* Instruction
Extract every line in the entries below that contains the word "Pick". Case counts, so match its capitalization exactly.

* Source records
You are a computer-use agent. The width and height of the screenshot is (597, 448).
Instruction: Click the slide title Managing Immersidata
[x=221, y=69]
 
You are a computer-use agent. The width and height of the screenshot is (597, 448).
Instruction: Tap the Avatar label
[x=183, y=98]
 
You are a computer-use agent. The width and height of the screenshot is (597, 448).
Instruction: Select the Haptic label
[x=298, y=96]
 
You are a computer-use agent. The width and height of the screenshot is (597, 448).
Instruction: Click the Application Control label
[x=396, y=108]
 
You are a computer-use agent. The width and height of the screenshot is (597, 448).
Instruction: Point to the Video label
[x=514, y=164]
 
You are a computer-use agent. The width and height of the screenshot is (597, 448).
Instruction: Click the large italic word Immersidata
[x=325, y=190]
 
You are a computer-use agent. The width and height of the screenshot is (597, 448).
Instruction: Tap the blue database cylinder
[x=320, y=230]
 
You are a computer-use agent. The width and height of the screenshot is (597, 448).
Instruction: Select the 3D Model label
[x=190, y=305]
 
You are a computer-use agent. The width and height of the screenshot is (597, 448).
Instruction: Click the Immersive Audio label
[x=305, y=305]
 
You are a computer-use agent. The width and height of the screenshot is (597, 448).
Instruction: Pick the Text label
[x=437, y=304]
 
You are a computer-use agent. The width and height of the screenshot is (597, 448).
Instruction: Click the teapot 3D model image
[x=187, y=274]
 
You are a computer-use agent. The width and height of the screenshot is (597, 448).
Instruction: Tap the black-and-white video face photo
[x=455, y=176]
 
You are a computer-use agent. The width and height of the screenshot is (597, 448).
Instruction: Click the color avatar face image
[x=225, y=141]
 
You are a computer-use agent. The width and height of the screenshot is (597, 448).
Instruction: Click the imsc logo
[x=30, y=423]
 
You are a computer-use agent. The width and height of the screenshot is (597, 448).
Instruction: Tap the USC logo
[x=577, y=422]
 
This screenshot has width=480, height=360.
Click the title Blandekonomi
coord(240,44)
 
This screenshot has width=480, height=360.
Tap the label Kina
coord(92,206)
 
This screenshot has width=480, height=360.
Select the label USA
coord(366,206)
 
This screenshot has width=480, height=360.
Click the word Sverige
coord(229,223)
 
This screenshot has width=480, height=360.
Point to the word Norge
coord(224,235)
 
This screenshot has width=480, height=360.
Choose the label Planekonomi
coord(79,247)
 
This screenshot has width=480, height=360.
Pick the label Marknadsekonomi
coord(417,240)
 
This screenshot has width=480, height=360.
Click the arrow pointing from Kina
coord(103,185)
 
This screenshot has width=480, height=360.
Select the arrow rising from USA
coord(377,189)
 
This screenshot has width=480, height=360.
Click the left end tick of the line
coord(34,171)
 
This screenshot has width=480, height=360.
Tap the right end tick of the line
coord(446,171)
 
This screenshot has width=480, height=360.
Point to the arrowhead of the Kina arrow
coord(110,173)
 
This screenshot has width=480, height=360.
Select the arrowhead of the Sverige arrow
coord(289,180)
* * *
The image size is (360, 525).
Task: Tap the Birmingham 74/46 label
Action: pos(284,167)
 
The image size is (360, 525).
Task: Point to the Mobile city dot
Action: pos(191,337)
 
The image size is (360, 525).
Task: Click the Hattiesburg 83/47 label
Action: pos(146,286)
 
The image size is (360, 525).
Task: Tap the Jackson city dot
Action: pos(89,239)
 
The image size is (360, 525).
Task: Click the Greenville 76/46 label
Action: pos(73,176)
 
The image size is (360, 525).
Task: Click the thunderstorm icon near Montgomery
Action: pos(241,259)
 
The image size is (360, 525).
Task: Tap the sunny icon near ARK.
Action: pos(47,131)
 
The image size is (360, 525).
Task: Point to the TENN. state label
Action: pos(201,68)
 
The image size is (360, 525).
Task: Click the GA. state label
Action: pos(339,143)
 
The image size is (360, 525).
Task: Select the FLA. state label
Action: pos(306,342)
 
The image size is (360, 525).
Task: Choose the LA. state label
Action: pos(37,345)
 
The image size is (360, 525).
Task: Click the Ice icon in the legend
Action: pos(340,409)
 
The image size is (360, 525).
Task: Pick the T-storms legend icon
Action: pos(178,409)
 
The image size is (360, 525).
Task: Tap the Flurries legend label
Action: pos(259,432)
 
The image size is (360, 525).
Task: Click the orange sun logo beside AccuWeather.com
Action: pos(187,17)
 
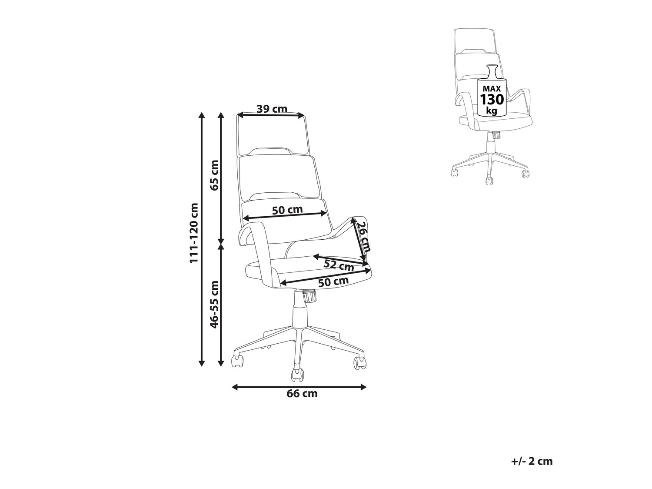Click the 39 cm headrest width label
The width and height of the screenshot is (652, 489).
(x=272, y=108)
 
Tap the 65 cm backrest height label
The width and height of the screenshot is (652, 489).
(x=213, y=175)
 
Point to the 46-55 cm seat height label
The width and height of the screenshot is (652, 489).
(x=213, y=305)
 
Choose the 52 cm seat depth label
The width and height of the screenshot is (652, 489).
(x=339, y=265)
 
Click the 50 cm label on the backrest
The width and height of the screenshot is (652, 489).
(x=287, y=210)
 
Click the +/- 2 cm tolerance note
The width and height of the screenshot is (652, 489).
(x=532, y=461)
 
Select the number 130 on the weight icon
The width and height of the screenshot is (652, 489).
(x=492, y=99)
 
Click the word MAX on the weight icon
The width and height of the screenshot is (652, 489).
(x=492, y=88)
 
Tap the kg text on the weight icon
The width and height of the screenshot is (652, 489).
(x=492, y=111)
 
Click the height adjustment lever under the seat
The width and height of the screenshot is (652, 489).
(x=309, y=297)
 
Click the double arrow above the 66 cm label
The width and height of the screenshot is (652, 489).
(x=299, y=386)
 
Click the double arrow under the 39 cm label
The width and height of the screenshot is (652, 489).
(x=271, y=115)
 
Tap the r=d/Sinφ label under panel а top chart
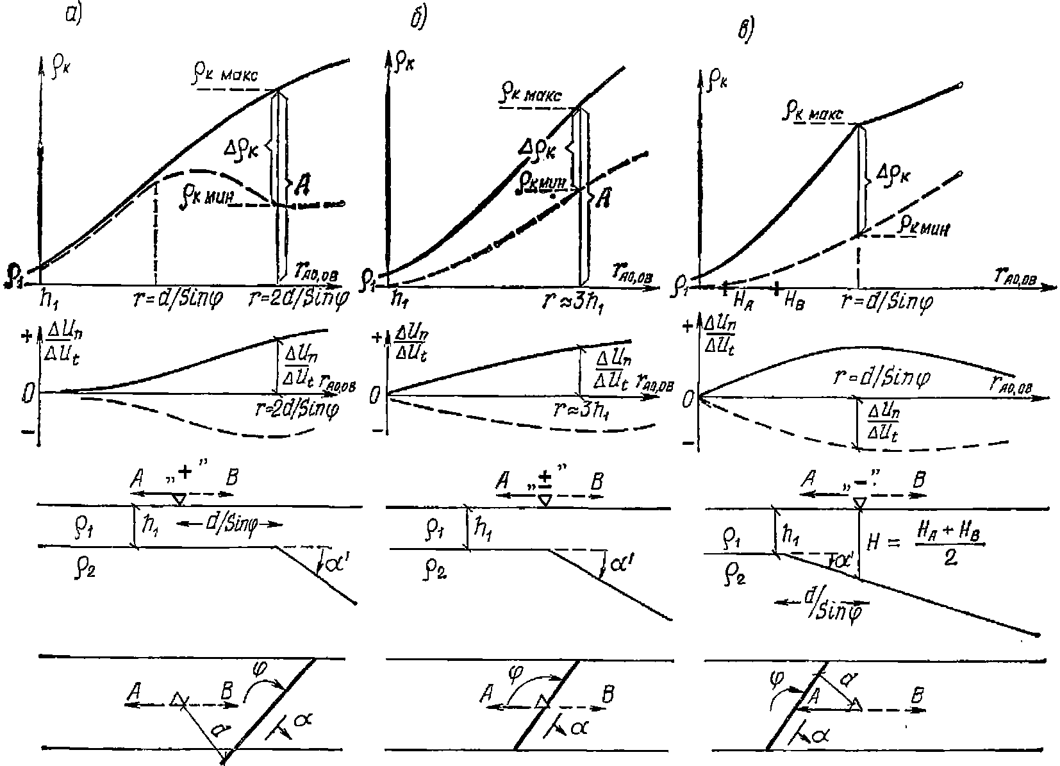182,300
--
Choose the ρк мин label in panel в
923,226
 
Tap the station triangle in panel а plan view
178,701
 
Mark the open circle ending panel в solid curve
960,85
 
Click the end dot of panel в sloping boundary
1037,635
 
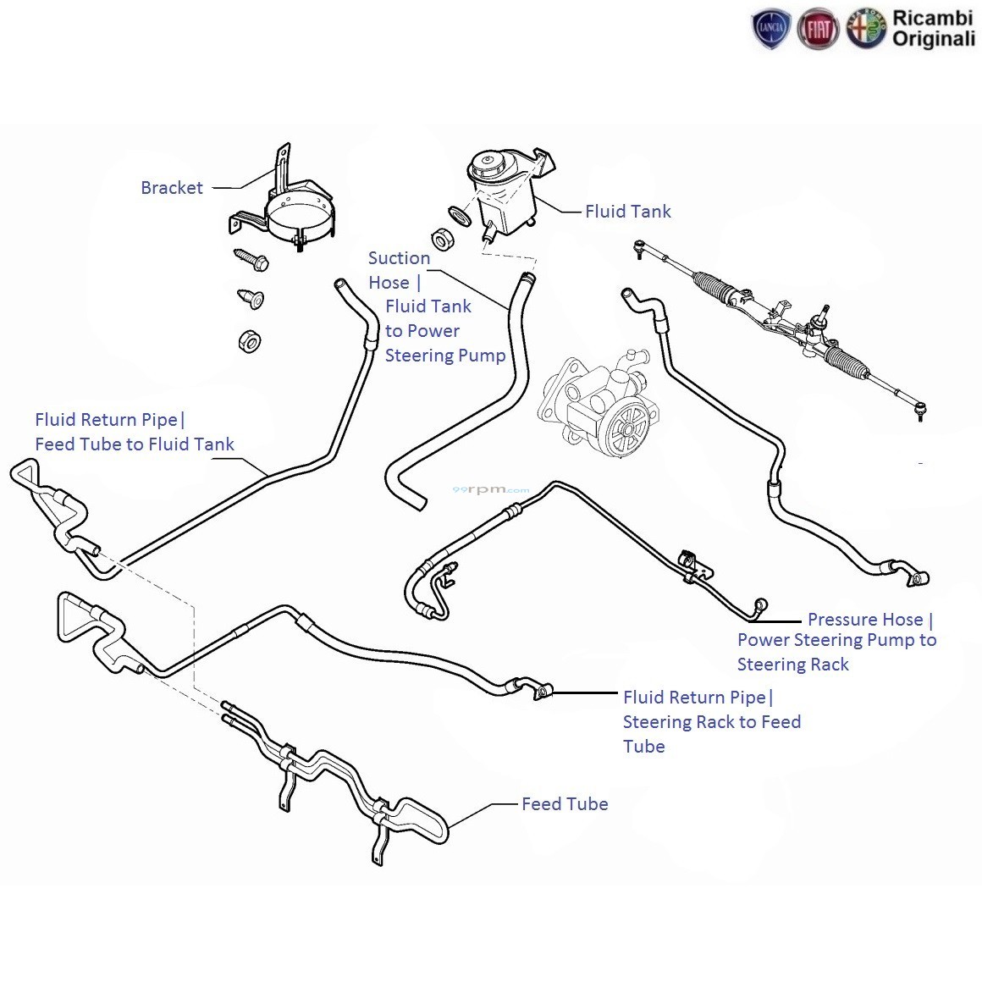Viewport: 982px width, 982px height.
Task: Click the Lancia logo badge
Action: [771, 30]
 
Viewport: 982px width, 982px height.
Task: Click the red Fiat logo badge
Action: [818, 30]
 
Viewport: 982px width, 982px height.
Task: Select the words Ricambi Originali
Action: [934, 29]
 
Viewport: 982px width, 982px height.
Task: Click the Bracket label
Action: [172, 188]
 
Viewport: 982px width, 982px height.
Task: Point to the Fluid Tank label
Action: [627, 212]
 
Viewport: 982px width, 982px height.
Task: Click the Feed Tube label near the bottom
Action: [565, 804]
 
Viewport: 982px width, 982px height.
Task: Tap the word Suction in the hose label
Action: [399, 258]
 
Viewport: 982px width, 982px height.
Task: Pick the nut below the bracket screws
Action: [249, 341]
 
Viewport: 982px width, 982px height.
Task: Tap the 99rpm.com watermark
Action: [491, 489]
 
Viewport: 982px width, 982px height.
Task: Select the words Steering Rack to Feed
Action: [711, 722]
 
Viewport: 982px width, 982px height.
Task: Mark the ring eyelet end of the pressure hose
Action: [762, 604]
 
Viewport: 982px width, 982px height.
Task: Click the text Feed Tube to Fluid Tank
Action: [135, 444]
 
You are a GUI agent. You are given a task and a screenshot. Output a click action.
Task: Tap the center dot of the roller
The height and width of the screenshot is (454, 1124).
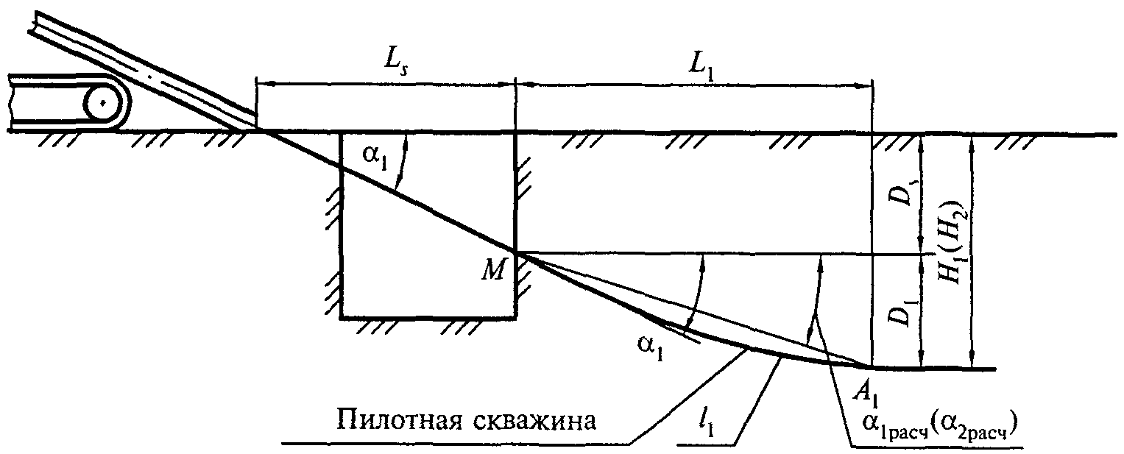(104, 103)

* The completed task
Instruction: Pick the Text label
Pick the label Marknadsekonomi
Task: Pick the T-storms legend icon
Task: Pick the nut below the bracket screws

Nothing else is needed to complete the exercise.